TT1: PLASMA-AIDED SYNTHESIS OF NOVEL MATERIALS

Background: High-entropy materials containing a mixture of five or more elemental species represent a paradigm shift in materials science where a variety of oxides, carbides, and borides can be synthesized by using LTP with superior physical and mechanical properties than are accessible from the constituent materials. Similarly, combining different materials in heterostructures offers new opportunities in quantum information systems.

Integration with Foundational Research: These advances are closely related to and will be aided by plasma surface interaction simulations (FR1.4) and controlling LTPs via advanced sources and diagnostics (FR2.4).

Proposed Research: The computational study of high-entropy materials is challenging because of the extremely large phase space of possible systems that can be formed from the elemental combinations. Similarly, predicting and synthesizing multi-elemental compound superconducting materials has also faced difficult theoretical and experimental obstacles. This research capitalizes on novel computational and plasma synthesis approaches to advance both materials areas.

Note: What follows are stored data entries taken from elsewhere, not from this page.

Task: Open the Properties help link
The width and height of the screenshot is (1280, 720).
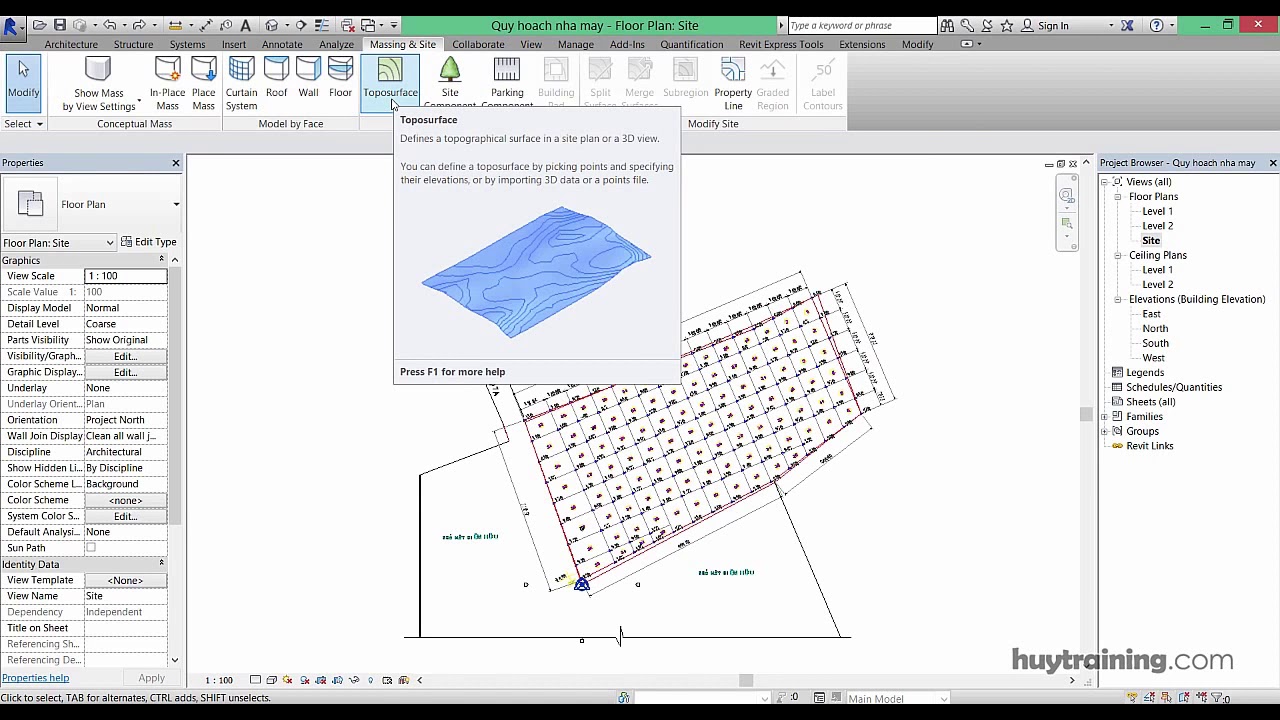Action: (35, 678)
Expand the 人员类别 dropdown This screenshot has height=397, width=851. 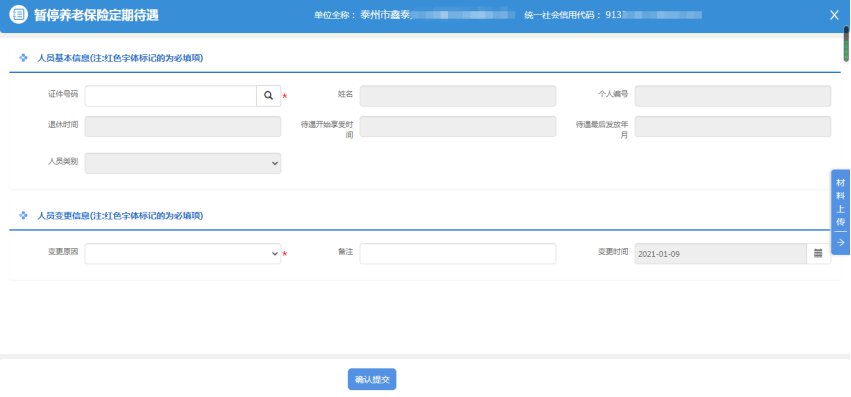pos(183,163)
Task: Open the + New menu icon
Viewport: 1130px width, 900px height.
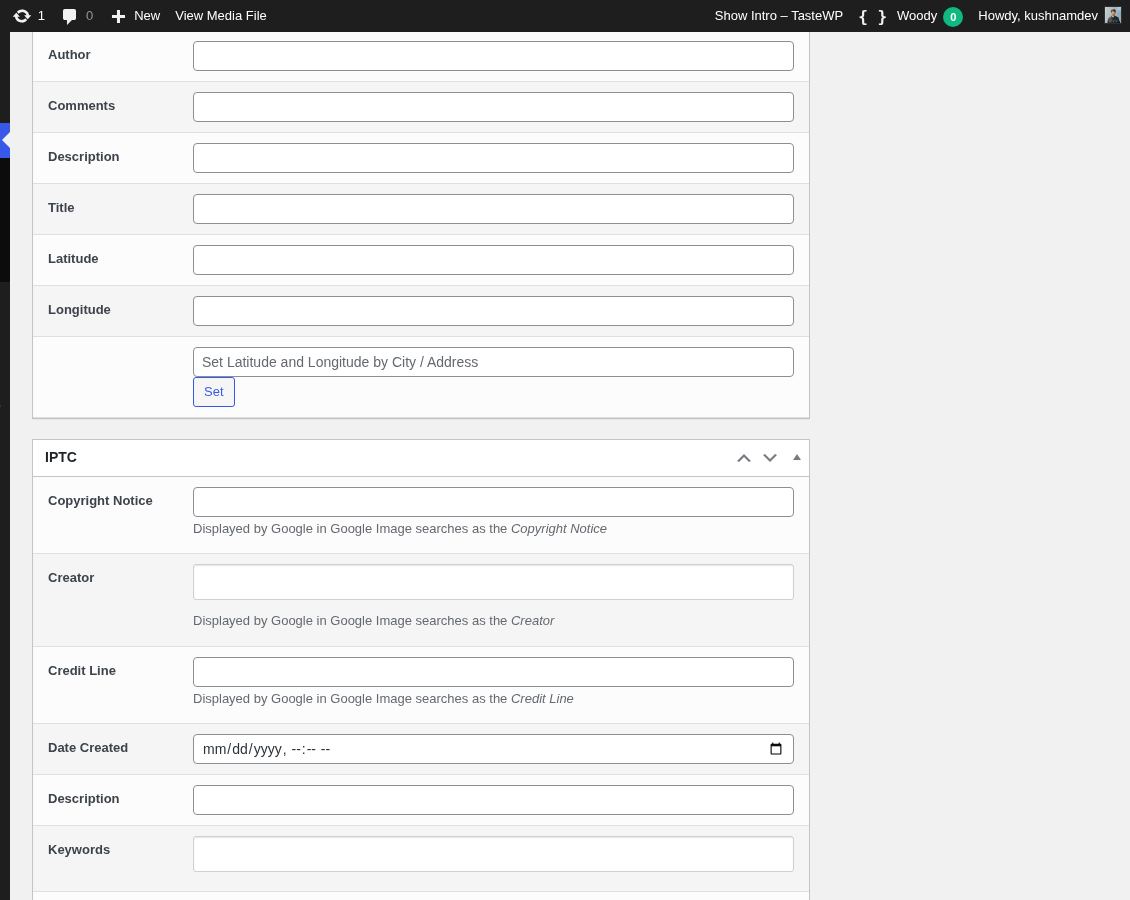Action: pos(118,15)
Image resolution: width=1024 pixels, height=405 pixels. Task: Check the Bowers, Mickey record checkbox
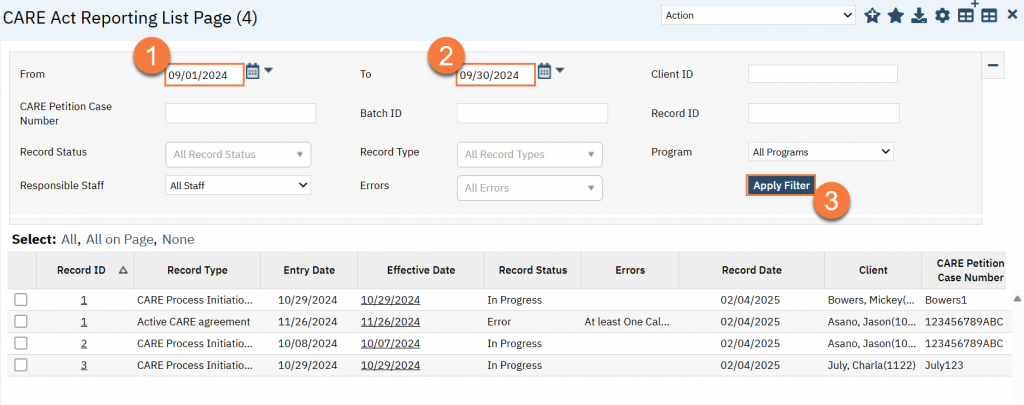click(21, 300)
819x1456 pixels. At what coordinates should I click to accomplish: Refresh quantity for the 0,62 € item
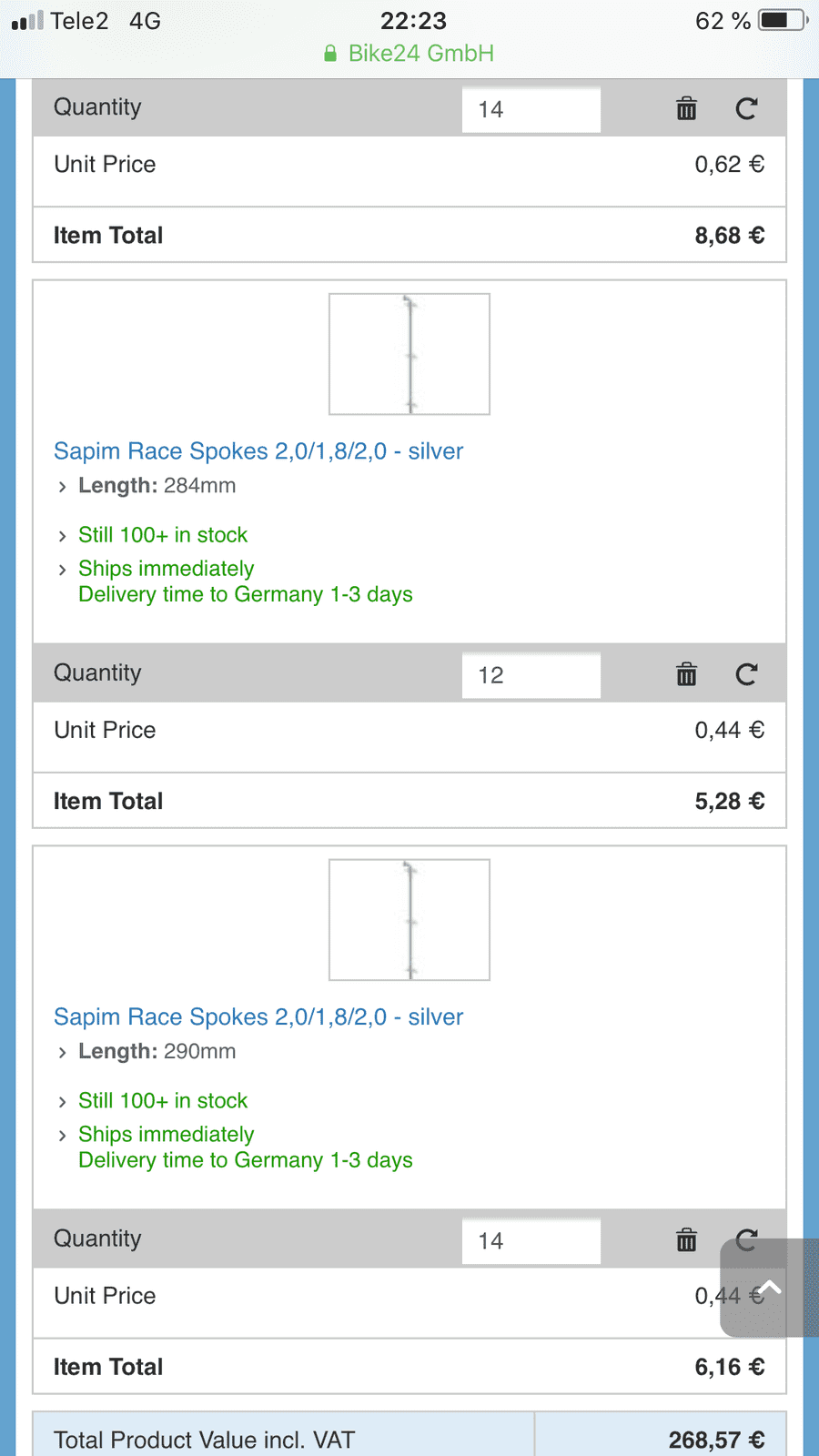pos(746,109)
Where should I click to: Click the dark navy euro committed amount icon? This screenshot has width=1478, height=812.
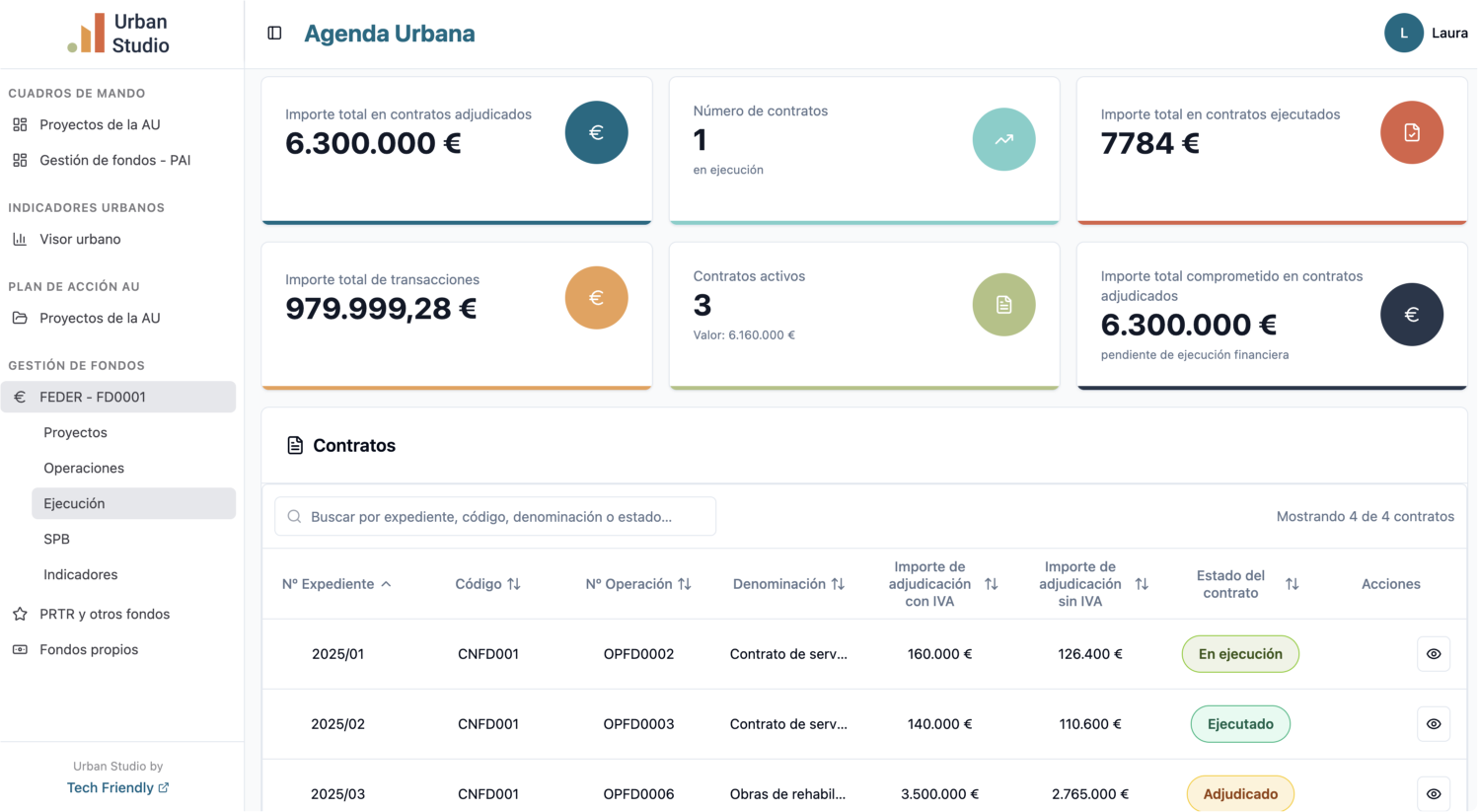[x=1411, y=315]
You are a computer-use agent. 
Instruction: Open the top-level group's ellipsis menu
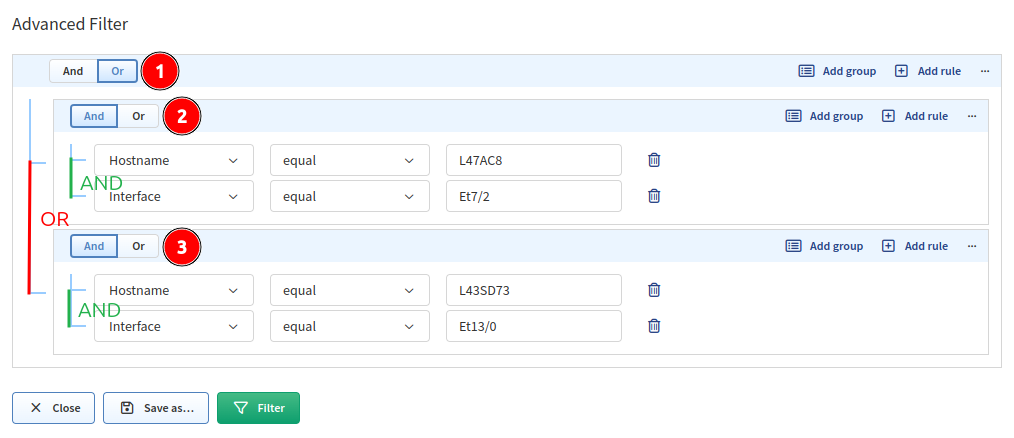pyautogui.click(x=985, y=71)
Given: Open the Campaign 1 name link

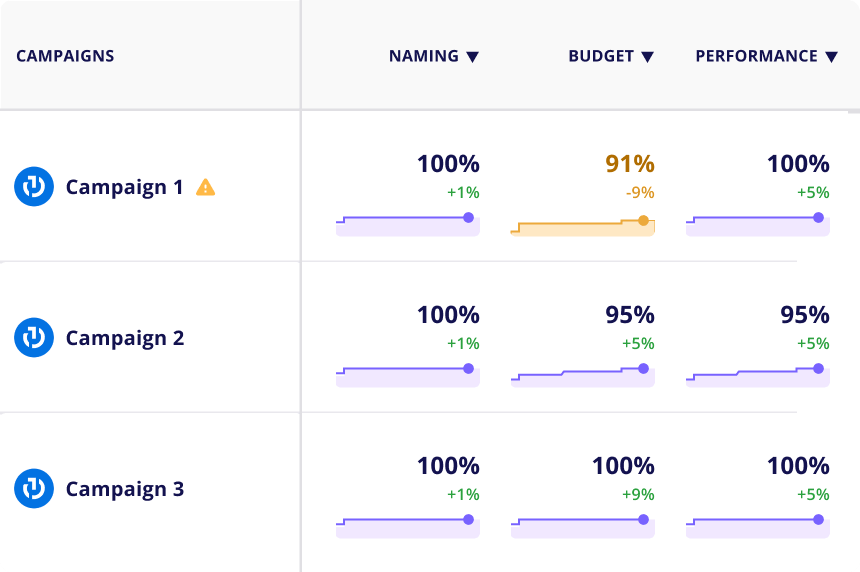Looking at the screenshot, I should (x=124, y=187).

Impacts: TT1 will build novel material deposition systems to synthesize new materials with unique properties related to AESSTR (4.1) technology priorities. ML enabled discovery of high-entropy materials and quantum heterostructures will yield next-generation materials for extreme conditions and superconductors with enhanced critical temperatures and potential for energy and quantum information technologies, impacting two of NSF’s 10 Big Ideas, viz., “Harnessing the Data Revolution” and “Quantum Leap.” ML approaches harnessed to LTP (Fig. 2) will help design next-generation plasma synthesized high-entropy materials and interface engineering in quantum materials.